> What is being asked: Print each entry below precisely as it reads.

> Given records:
BEGIN
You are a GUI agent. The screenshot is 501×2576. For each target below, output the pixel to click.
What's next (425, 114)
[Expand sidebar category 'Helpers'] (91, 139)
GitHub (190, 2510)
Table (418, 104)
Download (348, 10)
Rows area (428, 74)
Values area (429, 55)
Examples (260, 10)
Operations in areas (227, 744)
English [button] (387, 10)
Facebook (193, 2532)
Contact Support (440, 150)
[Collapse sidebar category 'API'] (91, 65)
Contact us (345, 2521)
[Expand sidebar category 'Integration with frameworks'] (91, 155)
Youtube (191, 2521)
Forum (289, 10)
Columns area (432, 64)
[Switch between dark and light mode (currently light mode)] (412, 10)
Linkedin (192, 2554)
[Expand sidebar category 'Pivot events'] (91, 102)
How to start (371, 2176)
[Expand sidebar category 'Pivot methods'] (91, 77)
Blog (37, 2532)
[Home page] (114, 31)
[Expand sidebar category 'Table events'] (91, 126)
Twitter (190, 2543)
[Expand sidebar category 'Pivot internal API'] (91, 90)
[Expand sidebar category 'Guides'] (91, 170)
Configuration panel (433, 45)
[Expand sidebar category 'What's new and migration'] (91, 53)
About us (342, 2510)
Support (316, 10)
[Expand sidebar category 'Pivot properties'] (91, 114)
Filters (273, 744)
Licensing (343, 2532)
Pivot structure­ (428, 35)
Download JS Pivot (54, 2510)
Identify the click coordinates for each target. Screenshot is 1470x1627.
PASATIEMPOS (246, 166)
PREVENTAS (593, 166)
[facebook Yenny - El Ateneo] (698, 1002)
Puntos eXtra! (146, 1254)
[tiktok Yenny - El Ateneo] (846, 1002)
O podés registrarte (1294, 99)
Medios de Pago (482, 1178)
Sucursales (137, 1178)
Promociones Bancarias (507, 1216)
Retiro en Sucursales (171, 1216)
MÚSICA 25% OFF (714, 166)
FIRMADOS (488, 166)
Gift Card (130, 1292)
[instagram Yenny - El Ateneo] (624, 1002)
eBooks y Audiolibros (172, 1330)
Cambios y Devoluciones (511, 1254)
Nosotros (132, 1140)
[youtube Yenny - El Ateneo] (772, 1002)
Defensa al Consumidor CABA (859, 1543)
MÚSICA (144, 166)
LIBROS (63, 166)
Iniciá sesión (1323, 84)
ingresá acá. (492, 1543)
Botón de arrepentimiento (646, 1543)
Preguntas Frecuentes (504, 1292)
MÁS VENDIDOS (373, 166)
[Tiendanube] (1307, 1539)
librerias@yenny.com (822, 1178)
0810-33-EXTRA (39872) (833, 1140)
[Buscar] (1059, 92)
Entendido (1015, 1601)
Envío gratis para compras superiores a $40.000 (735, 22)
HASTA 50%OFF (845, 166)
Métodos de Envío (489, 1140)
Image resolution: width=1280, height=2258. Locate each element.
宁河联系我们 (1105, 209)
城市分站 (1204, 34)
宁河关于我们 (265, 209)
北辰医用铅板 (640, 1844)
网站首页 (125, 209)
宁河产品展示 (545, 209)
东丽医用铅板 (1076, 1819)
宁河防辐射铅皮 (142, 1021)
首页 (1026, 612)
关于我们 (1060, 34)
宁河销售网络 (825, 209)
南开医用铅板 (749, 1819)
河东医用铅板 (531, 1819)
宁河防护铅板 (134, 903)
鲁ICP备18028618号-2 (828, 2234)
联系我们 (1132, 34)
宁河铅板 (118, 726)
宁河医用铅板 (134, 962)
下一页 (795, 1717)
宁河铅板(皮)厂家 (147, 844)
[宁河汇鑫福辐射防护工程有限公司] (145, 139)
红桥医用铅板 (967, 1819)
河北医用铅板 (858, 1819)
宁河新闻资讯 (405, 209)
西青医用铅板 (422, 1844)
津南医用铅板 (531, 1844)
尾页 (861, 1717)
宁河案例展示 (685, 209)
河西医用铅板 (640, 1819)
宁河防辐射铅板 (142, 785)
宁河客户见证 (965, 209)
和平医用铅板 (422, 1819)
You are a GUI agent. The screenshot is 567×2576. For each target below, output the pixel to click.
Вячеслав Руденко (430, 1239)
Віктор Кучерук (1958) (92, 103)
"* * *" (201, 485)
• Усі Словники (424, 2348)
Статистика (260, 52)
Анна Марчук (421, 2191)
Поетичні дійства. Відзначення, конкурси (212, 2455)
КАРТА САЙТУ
END
> Exercise response:
You are a GUI agent. The screenshot is 501×2576. For each target below, output the pixel to click.
What's next (425, 114)
[Expand sidebar category 'Helpers'] (91, 139)
GitHub (190, 2510)
Table (418, 104)
Download (348, 10)
Rows area (428, 74)
Values area (429, 55)
Examples (260, 10)
Operations in areas (227, 744)
English [button] (387, 10)
Facebook (193, 2532)
Contact Support (440, 150)
[Collapse sidebar category 'API'] (91, 65)
Contact us (345, 2521)
[Expand sidebar category 'Integration with frameworks'] (91, 155)
Youtube (191, 2521)
Forum (289, 10)
Columns area (432, 64)
[Switch between dark and light mode (currently light mode)] (412, 10)
Linkedin (192, 2554)
[Expand sidebar category 'Pivot events'] (91, 102)
How to start (371, 2176)
[Expand sidebar category 'Pivot methods'] (91, 77)
Blog (37, 2532)
[Home page] (114, 31)
[Expand sidebar category 'Table events'] (91, 126)
Twitter (190, 2543)
[Expand sidebar category 'Pivot internal API'] (91, 90)
[Expand sidebar category 'Guides'] (91, 170)
Configuration panel (433, 45)
[Expand sidebar category 'What's new and migration'] (91, 53)
About us (342, 2510)
Support (316, 10)
[Expand sidebar category 'Pivot properties'] (91, 114)
Filters (273, 744)
Licensing (343, 2532)
Pivot structure­ (428, 35)
Download JS Pivot (54, 2510)
Identify the click coordinates for each target. Screenshot is 1470x1627.
PASATIEMPOS (246, 166)
PREVENTAS (593, 166)
[facebook Yenny - El Ateneo] (698, 1002)
Puntos eXtra! (146, 1254)
[tiktok Yenny - El Ateneo] (846, 1002)
O podés registrarte (1294, 99)
Medios de Pago (482, 1178)
Sucursales (137, 1178)
Promociones Bancarias (507, 1216)
Retiro en Sucursales (171, 1216)
MÚSICA 25% OFF (714, 166)
FIRMADOS (488, 166)
Gift Card (130, 1292)
[instagram Yenny - El Ateneo] (624, 1002)
eBooks y Audiolibros (172, 1330)
Cambios y Devoluciones (511, 1254)
Nosotros (132, 1140)
[youtube Yenny - El Ateneo] (772, 1002)
Defensa al Consumidor CABA (859, 1543)
MÚSICA (144, 166)
LIBROS (63, 166)
Iniciá sesión (1323, 84)
ingresá acá. (492, 1543)
Botón de arrepentimiento (646, 1543)
Preguntas Frecuentes (504, 1292)
MÁS VENDIDOS (373, 166)
[Tiendanube] (1307, 1539)
librerias@yenny.com (822, 1178)
0810-33-EXTRA (39872) (833, 1140)
[Buscar] (1059, 92)
Entendido (1015, 1601)
Envío gratis para compras superiores a $40.000 (735, 22)
HASTA 50%OFF (845, 166)
Métodos de Envío (489, 1140)
Image resolution: width=1280, height=2258. Locate each element.
宁河联系我们 (1105, 209)
城市分站 (1204, 34)
宁河关于我们 (265, 209)
北辰医用铅板 (640, 1844)
网站首页 (125, 209)
宁河产品展示 (545, 209)
东丽医用铅板 (1076, 1819)
宁河防辐射铅皮 (142, 1021)
首页 (1026, 612)
关于我们 (1060, 34)
宁河销售网络 (825, 209)
南开医用铅板 (749, 1819)
河东医用铅板 (531, 1819)
宁河防护铅板 (134, 903)
鲁ICP备18028618号-2 (828, 2234)
联系我们 (1132, 34)
宁河铅板 (118, 726)
宁河医用铅板 (134, 962)
下一页 (795, 1717)
宁河铅板(皮)厂家 (147, 844)
[宁河汇鑫福辐射防护工程有限公司] (145, 139)
红桥医用铅板 (967, 1819)
河北医用铅板 (858, 1819)
宁河新闻资讯 (405, 209)
西青医用铅板 (422, 1844)
津南医用铅板 (531, 1844)
尾页 (861, 1717)
宁河案例展示 (685, 209)
河西医用铅板 (640, 1819)
宁河防辐射铅板 (142, 785)
宁河客户见证 (965, 209)
和平医用铅板 (422, 1819)
You are a GUI agent. The screenshot is 567×2576. For each target below, output the pixel to click.
Вячеслав Руденко (430, 1239)
Віктор Кучерук (1958) (92, 103)
"* * *" (201, 485)
• Усі Словники (424, 2348)
Статистика (260, 52)
Анна Марчук (421, 2191)
Поетичні дійства. Відзначення, конкурси (212, 2455)
КАРТА САЙТУ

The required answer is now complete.